Extracted records

══════

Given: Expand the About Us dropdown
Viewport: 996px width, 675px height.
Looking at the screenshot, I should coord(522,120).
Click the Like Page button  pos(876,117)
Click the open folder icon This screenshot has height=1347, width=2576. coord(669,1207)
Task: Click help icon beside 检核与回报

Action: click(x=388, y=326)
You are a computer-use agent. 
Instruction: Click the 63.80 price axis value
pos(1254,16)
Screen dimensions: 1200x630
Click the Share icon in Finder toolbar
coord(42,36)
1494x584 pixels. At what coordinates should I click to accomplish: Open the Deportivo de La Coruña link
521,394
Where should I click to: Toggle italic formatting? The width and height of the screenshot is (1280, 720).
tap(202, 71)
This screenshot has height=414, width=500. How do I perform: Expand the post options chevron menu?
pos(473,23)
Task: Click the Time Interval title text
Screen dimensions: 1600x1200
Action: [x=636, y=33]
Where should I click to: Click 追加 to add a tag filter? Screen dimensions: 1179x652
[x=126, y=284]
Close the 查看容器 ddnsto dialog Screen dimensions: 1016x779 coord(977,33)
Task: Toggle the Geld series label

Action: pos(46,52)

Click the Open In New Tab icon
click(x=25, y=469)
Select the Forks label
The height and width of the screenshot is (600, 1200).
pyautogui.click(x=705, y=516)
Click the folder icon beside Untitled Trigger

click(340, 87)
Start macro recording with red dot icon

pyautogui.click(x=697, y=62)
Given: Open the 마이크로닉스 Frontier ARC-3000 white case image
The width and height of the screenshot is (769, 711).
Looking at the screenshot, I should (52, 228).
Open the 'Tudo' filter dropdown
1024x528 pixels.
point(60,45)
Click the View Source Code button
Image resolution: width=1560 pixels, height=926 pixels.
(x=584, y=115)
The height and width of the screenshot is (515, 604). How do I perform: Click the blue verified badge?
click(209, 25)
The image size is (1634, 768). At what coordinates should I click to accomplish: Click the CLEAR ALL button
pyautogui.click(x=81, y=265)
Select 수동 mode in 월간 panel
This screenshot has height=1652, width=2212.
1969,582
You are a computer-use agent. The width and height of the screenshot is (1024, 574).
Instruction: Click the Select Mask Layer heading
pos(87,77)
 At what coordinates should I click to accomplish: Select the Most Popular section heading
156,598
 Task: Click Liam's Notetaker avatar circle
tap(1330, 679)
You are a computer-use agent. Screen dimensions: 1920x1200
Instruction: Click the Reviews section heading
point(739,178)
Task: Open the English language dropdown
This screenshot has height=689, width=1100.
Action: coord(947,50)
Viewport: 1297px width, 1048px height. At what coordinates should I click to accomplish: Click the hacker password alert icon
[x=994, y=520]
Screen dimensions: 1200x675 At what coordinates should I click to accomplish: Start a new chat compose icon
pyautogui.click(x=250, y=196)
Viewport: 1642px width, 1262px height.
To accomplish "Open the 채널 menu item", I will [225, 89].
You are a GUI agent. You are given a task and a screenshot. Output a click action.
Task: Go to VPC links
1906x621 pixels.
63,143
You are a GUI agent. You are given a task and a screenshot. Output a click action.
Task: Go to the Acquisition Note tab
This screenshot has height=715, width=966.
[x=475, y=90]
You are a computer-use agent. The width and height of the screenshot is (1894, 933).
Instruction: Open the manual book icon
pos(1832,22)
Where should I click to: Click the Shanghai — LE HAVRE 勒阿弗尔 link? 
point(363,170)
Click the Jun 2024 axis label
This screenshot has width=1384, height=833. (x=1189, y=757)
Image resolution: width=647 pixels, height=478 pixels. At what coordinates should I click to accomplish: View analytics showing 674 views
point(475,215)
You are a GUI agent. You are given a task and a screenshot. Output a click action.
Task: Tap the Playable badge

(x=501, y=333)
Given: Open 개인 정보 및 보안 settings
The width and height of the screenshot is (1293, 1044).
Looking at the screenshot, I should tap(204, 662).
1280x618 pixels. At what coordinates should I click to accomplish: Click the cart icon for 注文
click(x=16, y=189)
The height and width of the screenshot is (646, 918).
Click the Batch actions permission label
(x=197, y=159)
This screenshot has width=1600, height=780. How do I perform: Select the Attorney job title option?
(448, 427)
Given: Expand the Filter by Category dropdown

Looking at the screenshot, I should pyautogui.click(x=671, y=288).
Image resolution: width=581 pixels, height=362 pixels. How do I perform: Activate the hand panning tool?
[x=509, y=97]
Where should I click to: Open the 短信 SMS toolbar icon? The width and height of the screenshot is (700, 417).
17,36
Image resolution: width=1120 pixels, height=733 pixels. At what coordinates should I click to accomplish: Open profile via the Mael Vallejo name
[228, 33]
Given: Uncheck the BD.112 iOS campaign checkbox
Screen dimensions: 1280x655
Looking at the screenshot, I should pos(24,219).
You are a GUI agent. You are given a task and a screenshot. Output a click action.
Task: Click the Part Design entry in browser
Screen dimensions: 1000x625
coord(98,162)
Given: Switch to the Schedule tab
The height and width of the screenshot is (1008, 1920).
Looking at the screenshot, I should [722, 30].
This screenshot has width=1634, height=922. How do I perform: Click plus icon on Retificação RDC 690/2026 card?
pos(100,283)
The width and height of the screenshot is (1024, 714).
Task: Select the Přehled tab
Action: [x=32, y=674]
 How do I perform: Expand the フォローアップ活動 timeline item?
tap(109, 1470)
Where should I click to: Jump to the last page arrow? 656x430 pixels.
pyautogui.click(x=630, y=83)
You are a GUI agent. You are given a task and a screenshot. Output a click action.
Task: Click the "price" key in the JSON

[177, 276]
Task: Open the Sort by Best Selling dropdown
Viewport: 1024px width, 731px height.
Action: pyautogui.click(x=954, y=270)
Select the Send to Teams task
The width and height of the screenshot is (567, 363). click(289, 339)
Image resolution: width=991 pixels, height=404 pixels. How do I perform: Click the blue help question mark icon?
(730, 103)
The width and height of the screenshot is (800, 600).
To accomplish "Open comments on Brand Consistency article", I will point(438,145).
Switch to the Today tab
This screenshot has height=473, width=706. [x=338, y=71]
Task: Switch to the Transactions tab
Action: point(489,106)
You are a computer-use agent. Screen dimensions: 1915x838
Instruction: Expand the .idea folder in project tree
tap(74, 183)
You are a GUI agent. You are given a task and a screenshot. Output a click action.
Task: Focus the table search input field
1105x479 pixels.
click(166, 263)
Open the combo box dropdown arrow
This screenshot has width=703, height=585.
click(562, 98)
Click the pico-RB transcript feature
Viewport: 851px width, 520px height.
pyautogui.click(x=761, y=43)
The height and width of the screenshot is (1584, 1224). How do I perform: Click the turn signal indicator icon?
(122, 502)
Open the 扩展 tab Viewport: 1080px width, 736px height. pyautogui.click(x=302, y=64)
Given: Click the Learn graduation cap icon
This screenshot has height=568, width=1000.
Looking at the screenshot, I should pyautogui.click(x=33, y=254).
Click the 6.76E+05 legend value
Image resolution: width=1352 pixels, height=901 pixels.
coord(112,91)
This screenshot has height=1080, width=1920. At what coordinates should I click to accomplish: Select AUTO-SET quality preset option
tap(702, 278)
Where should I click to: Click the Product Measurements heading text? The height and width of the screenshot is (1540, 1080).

══════

- WORK REQUIRED
Word for word, repeat each entry shown above.

- ANSWER SPACE
Given: Expand the About Us dropdown
Viewport: 996px width, 675px height.
Looking at the screenshot, I should coord(522,120).
Click the Like Page button  pos(876,117)
Click the open folder icon This screenshot has height=1347, width=2576. coord(669,1207)
Task: Click help icon beside 检核与回报

Action: click(x=388, y=326)
You are a computer-use agent. 
Instruction: Click the 63.80 price axis value
pos(1254,16)
Screen dimensions: 1200x630
Click the Share icon in Finder toolbar
coord(42,36)
1494x584 pixels. At what coordinates should I click to accomplish: Open the Deportivo de La Coruña link
521,394
Where should I click to: Toggle italic formatting? The width and height of the screenshot is (1280, 720).
tap(202, 71)
This screenshot has height=414, width=500. How do I perform: Expand the post options chevron menu?
pos(473,23)
Task: Click the Time Interval title text
Screen dimensions: 1600x1200
Action: [x=636, y=33]
Where should I click to: Click 追加 to add a tag filter? Screen dimensions: 1179x652
[x=126, y=284]
Close the 查看容器 ddnsto dialog Screen dimensions: 1016x779 coord(977,33)
Task: Toggle the Geld series label

Action: pos(46,52)

Click the Open In New Tab icon
click(x=25, y=469)
Select the Forks label
The height and width of the screenshot is (600, 1200).
pyautogui.click(x=705, y=516)
Click the folder icon beside Untitled Trigger

click(340, 87)
Start macro recording with red dot icon

pyautogui.click(x=697, y=62)
Given: Open the 마이크로닉스 Frontier ARC-3000 white case image
The width and height of the screenshot is (769, 711).
Looking at the screenshot, I should (52, 228).
Open the 'Tudo' filter dropdown
1024x528 pixels.
point(60,45)
Click the View Source Code button
Image resolution: width=1560 pixels, height=926 pixels.
(x=584, y=115)
The height and width of the screenshot is (515, 604). How do I perform: Click the blue verified badge?
click(209, 25)
The image size is (1634, 768). At what coordinates should I click to accomplish: Click the CLEAR ALL button
pyautogui.click(x=81, y=265)
Select 수동 mode in 월간 panel
This screenshot has height=1652, width=2212.
1969,582
You are a computer-use agent. The width and height of the screenshot is (1024, 574).
Instruction: Click the Select Mask Layer heading
pos(87,77)
 At what coordinates should I click to accomplish: Select the Most Popular section heading
156,598
 Task: Click Liam's Notetaker avatar circle
tap(1330, 679)
You are a computer-use agent. Screen dimensions: 1920x1200
Instruction: Click the Reviews section heading
point(739,178)
Task: Open the English language dropdown
This screenshot has height=689, width=1100.
Action: coord(947,50)
Viewport: 1297px width, 1048px height. At what coordinates should I click to accomplish: Click the hacker password alert icon
[x=994, y=520]
Screen dimensions: 1200x675 At what coordinates should I click to accomplish: Start a new chat compose icon
pyautogui.click(x=250, y=196)
Viewport: 1642px width, 1262px height.
To accomplish "Open the 채널 menu item", I will [225, 89].
You are a GUI agent. You are given a task and a screenshot. Output a click action.
Task: Go to VPC links
1906x621 pixels.
63,143
You are a GUI agent. You are given a task and a screenshot. Output a click action.
Task: Go to the Acquisition Note tab
This screenshot has height=715, width=966.
[x=475, y=90]
You are a computer-use agent. The width and height of the screenshot is (1894, 933).
Instruction: Open the manual book icon
pos(1832,22)
Where should I click to: Click the Shanghai — LE HAVRE 勒阿弗尔 link? 
point(363,170)
Click the Jun 2024 axis label
This screenshot has width=1384, height=833. (x=1189, y=757)
Image resolution: width=647 pixels, height=478 pixels. At what coordinates should I click to accomplish: View analytics showing 674 views
point(475,215)
You are a GUI agent. You are given a task and a screenshot. Output a click action.
Task: Tap the Playable badge

(x=501, y=333)
Given: Open 개인 정보 및 보안 settings
The width and height of the screenshot is (1293, 1044).
Looking at the screenshot, I should tap(204, 662).
1280x618 pixels. At what coordinates should I click to accomplish: Click the cart icon for 注文
click(x=16, y=189)
The height and width of the screenshot is (646, 918).
Click the Batch actions permission label
(x=197, y=159)
This screenshot has width=1600, height=780. How do I perform: Select the Attorney job title option?
(448, 427)
Given: Expand the Filter by Category dropdown

Looking at the screenshot, I should pyautogui.click(x=671, y=288).
Image resolution: width=581 pixels, height=362 pixels. How do I perform: Activate the hand panning tool?
[x=509, y=97]
Where should I click to: Open the 短信 SMS toolbar icon? The width and height of the screenshot is (700, 417).
17,36
Image resolution: width=1120 pixels, height=733 pixels. At what coordinates should I click to accomplish: Open profile via the Mael Vallejo name
[228, 33]
Given: Uncheck the BD.112 iOS campaign checkbox
Screen dimensions: 1280x655
Looking at the screenshot, I should pos(24,219).
You are a GUI agent. You are given a task and a screenshot. Output a click action.
Task: Click the Part Design entry in browser
Screen dimensions: 1000x625
coord(98,162)
Given: Switch to the Schedule tab
The height and width of the screenshot is (1008, 1920).
Looking at the screenshot, I should [722, 30].
This screenshot has width=1634, height=922. How do I perform: Click plus icon on Retificação RDC 690/2026 card?
pos(100,283)
The width and height of the screenshot is (1024, 714).
Task: Select the Přehled tab
Action: [x=32, y=674]
 How do I perform: Expand the フォローアップ活動 timeline item?
tap(109, 1470)
Where should I click to: Jump to the last page arrow? 656x430 pixels.
pyautogui.click(x=630, y=83)
You are a GUI agent. You are given a task and a screenshot. Output a click action.
Task: Click the "price" key in the JSON

[177, 276]
Task: Open the Sort by Best Selling dropdown
Viewport: 1024px width, 731px height.
Action: pyautogui.click(x=954, y=270)
Select the Send to Teams task
The width and height of the screenshot is (567, 363). click(289, 339)
Image resolution: width=991 pixels, height=404 pixels. How do I perform: Click the blue help question mark icon?
(730, 103)
The width and height of the screenshot is (800, 600).
To accomplish "Open comments on Brand Consistency article", I will point(438,145).
Switch to the Today tab
This screenshot has height=473, width=706. [x=338, y=71]
Task: Switch to the Transactions tab
Action: point(489,106)
You are a computer-use agent. Screen dimensions: 1915x838
Instruction: Expand the .idea folder in project tree
tap(74, 183)
You are a GUI agent. You are given a task and a screenshot. Output a click action.
Task: Focus the table search input field
1105x479 pixels.
click(166, 263)
Open the combo box dropdown arrow
This screenshot has width=703, height=585.
click(562, 98)
Click the pico-RB transcript feature
Viewport: 851px width, 520px height.
pyautogui.click(x=761, y=43)
The height and width of the screenshot is (1584, 1224). How do I perform: Click the turn signal indicator icon?
(122, 502)
Open the 扩展 tab Viewport: 1080px width, 736px height. pyautogui.click(x=302, y=64)
Given: Click the Learn graduation cap icon
This screenshot has height=568, width=1000.
Looking at the screenshot, I should pyautogui.click(x=33, y=254).
Click the 6.76E+05 legend value
Image resolution: width=1352 pixels, height=901 pixels.
coord(112,91)
This screenshot has height=1080, width=1920. At what coordinates should I click to accomplish: Select AUTO-SET quality preset option
tap(702, 278)
Where should I click to: Click the Product Measurements heading text? The height and width of the screenshot is (1540, 1080).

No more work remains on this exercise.